Cheng, Jia, Fan, Wentao, Zhao, Xiaona, Liu, Yanhan, Cheng, Ziqiang, Liu, Yongxia, Liu, Jianzhu
Biological trace element research 2016 v.173 no.1 pp. 185-193
antioxidant activity, body weight, brain, catalase, chickens, chromium, drinking water, enzyme activity, glutathione, glutathione peroxidase, hydrogen peroxide, lethal dose 50, males, malondialdehyde, neurons, oral administration, oxidative stress, superoxide dismutase
This experiment was conducted to investigate the oxidative stress in chickens exposed to different concentrations of chromium trichloride (CrCl₃) in drinking water. Seventy-two Hylan Brown male chickens were randomly divided into four groups: three experimental groups and one control group. The experimental groups were exposed to three different doses (50 % LD₅₀, 25 % LD₅₀, and 12.5 % LD₅₀) of CrCl₃ mg/kg body weight for 42 days, while the control group was given the equivalent water. The activities of antioxidant enzymes (superoxide dismutase, catalase, and glutathione peroxidase) and non-enzymatic index (glutathione, total antioxidant capacity, malondialdehyde, and hydrogen peroxide) were measured after obtaining the brain samples. Results suggested that 50 % LD₅₀ chromium(III) significantly increased (P < 0.05) the contents of malondialdehyde and hydrogen peroxide.

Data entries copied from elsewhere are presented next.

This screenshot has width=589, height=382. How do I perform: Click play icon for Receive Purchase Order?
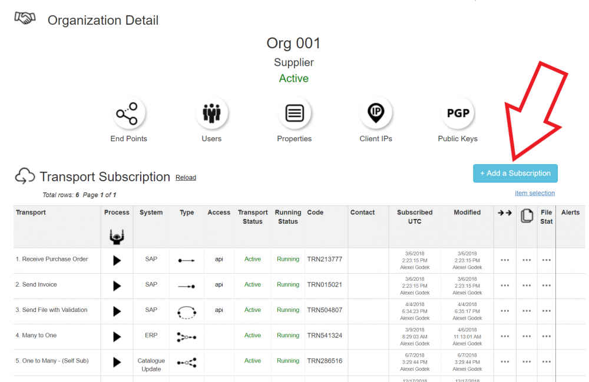117,260
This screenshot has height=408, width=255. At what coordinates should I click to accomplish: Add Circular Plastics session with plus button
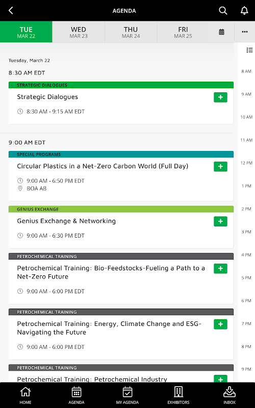(220, 167)
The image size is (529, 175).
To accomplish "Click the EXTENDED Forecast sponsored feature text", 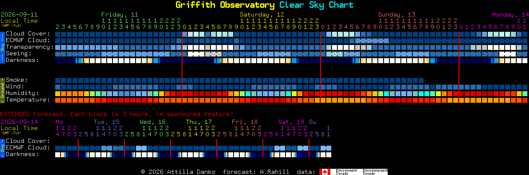I will (x=117, y=114).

The antioxidant enzyme activities, total glutathione concentration, and total antioxidant capacity decreased significantly (P < 0.05) compared with those of the controls and were consistent with the increase in dosage and time. Additionally, extensive histological alterations were observed in the chicken brain, such as the vacuolization and nuclear condensation of the neurons. These results indicated that exposure to high-dose CrCl₃ for a certain time could induce the occurrence of oxidative stress and histological alterations.